Of this, 210 mm fell between 2.30 am and 4 am. Between 8.30 am and 5.30 am, Santacruz received 14.1 mm of rain…reports Asian Lite News

Life was thrown out of gear on Monday in Mumbai as it received over 300 millimetres of rain within 24 hours till Monday morning — its first heavy rainfall of the season, with traffic chaos and train cancellations across the city. Schools were closed and the government issued an advisory urging people to avoid unnecessary travel.

A 72-year-old woman was killed in a short-circuit incident reported in Santacruz, while another woman was severely injured in Belapur while attempting to board an overcrowded train on the Harbour Line.

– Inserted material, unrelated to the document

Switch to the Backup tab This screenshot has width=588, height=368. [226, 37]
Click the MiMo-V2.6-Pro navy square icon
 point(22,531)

The downpour that began around Sunday midnight intensified during the early Monday with Indian Meteorology Department’s (IMD) Santacruz observatory recording 268 mm of rainfall in 24 hours ending at 8.25 am on Monday — the highest single-day rainfall for July since 2019.

Of this, 210 mm fell between 2.30 am and 4 am. Between 8.30 am and 5.30 am, Santacruz received 14.1 mm of rain.

The 268 mm recorded at Santacruz on Monday marked the second-highest single-day July rainfall in a decade. The highest was 375.2 mm on July 2, 2019, with the all-time record of 944.2 mm during the infamous July 26, 2005 deluge.

IMD’s coastal observatory at Colaba recorded 84 mm rain by 8.25 am on Monday, with an additional 101.8 mm between 8.30 am and 5.30 am. The weather department defines very heavy rainfall as 115.6 mm to 204.4 mm within a 24-hour period.

Due to the intensified rainfall from midnight on Monday, a yellow alert declared by the IMD for Mumbai in its five-day forecast issued Sunday, was upgraded to a “red alert” until 8.30 am on Tuesday. “The sudden intense rainfall was due to an offshore trough that intensified after 12.30 am on July 8, ” said an IMD official on Monday.

Flash floods were reported in multiple areas Monday, with suburban pockets receiving over 300 mm rainfall. As per BMC’s Automatic Weather System, Powai recorded 330 mm, followed by Bhandup at 315 mm, Andheri (East) at 253 mm, Bandra Kurla Complex at 232 mm, and Chembur at 226 mm. Other parts of Mumbai Metropolitan Region recorded comparatively lower rainfall.

The heavy rainfall severely impacted railway services, with services on the Harbour and Central Lines temporarily halted and delays of up to 40-45 minutes on the Western Line. The Chhatrapati Shivaji Maharaj International Airport cancelled 51 flights by Monday afternoon due to adverse weather conditions.

Chief Minister Eknath Shinde posted on X: “…daily life has been disrupted with traffic congestion and railway disruptions. Authorities are working to clear water from tracks and restore normalcy. Emergency services are on high alert. Citizens are advised to venture out only if necessary…”

Traffic snarls were reported across Mumbai, particularly in the western suburbs, where vehicles were stuck on waterlogged roads. Andheri and Malad subways were closed for vehicular movement due to inundation.

While there was a low tide around 7 am on Monday, high tide was reported from 2 pm. The convergence of high tide and heavy rainfall delayed water receding in some areas until around 6 pm.